Winning content marketing strategies first explain why people should take action, not what actions they should take.

Bad content marketing prevents many businesses from engaging with their target audience in ways that help grow their business.

Without effectively communicating the value your business offers, customers who engage with your content leave confused and write off your businesses solutions to their problems.

You probably already know that bad marketing doesn’t emotionally resonate with customers. That’s easy to understand, but it can be harder to understand why your marketing messages don’t resonate with customers and exactly how they feel.

Luckily, there’s an easy way to spot bad content marketing without stepping directly into your customers' shoes.

If there’s a theme in bad marketing, it’s a simple one:

Companies with bad marketing talk too much about their solution and not enough about their customer’s problem.

I see this problem frequently among startups.

Startup founders often fall in love with their business ideas and believe their idea and solutions will solve peoples' problems so definitively that they forget to explain why that is.

It’s easy to like your own ideas, but business owners must remember if your solution is innovative that means most people haven't yet seen what you see and you must explain why your solution is valuable to customers.

There’s an easy way to do this:

Don’t focus your content marketing on explaining and pitching your product.

Instead, pitch the problem you solve as meaningful and worth solving.

For example, the problem I solve is that businesses without a robust and structured marketing process lose substantial growth opportunities and incur huge risks when they're marketing their business.

This leads me to have two types of conversations with my target audience of business owners.

One type of conversation focuses on the pain business owners feel when losing opportunities to grow their business and the other conversation focuses on the pains businesses experience when owners try to sustain their business growth.

Each conversation focuses on understanding my target audience's problems and why they feel they should make decisions around the potential solutions.

By understanding the context of my target customer's problems, I better understand what sort of solutions and marketing messages convey value in the contexts that are important to my target customers.

How we solve our target customer's problems is only important once our target customers believe they are worth solving.

If the problem your content marketing focuses on resonates with your target audience, they’ll happily consider your solutions.

If your target audience doesn’t resonate with these problems, you’ve found out something valuable:

customers don’t quite see the problem the way you do

you’re talking to the wrong audience

or

the problem your business targets may not be painful enough to be worth solving

These results are worth getting as early as possible to ensure your business is successful, even if it means giving up your original idea.

Warning signs that your marketing isn’t focused on your customer’s problem:

Here’s what to watch out for to ensure your businesses content marketing stays focused on your customer’s problem.

Focus on Product Innovation

Innovation is great for investors.
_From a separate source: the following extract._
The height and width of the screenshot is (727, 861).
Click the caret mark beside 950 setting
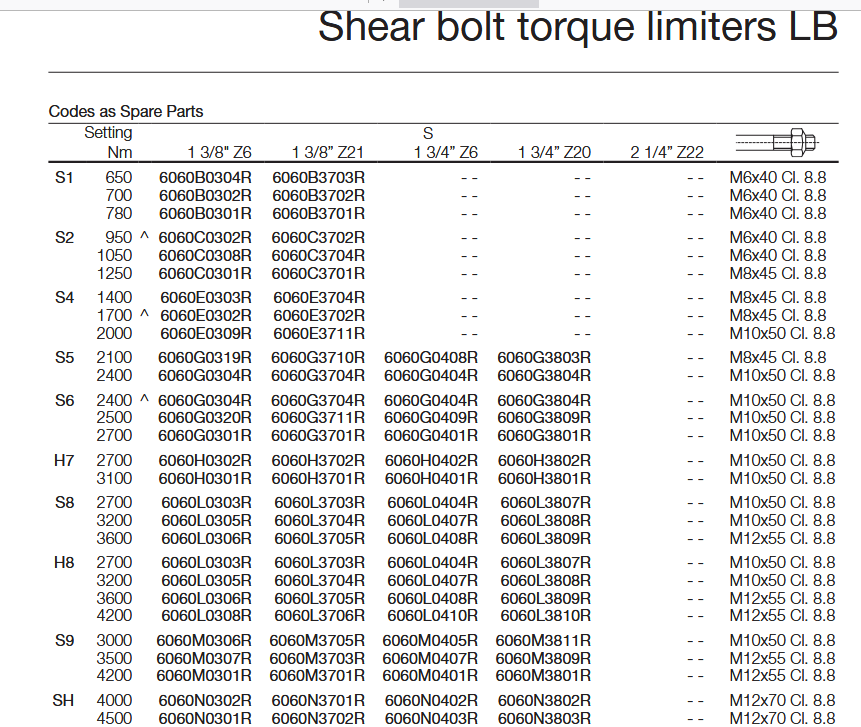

It means your business has a new solution that could change the world and make millions of dollars in the process.

However, innovation doesn’t directly convey value to customers.

Innovation often conveys value outside the context that customers use to make their purchasing decisions.

A businesses innovation and improvement of an existing solution may not persuade target customers if that innovation is marketed by discussing the process of innovation without presenting the value of the innovation to customers.

People want to know why they need to use your product or service. To do that, your marketing must accurately label the problem customers experience in words they might use themselves.

Once customers emotionally resonate with your problem statement they can be pitched a solution that fits in contexts that matter to them.

How Apple presents the value of innovation in contexts that matter:

Promotion of Product and Industry Awards

Product awards are another example where the opinion of people who don’t buy your products is given more weight in marketing than those who do.

Industry experts think about ideas and award products using different contexts than customers.

Too often businesses promote the expert recommendation of an industry expert whom their target audience is not only unfamiliar with, but also has an entirely separate criteria they judge their product by.

Product awards can be short-term wins that boost sales, but they do nothing to align your interests with that of your customers, which is what will help you grow your business in the long-term.

When you don’t have customers quotes and product reviews, awards from industry experts provide meaningful value.

But that means you don’t have customers who like your product enough to recommend it!

That’s a red flag.

The best way you align your business with long-term success is by providing customer satisfaction.

Rule of thumb: If you have good customer reviews, promote them instead of expert opinions, your business will thank you.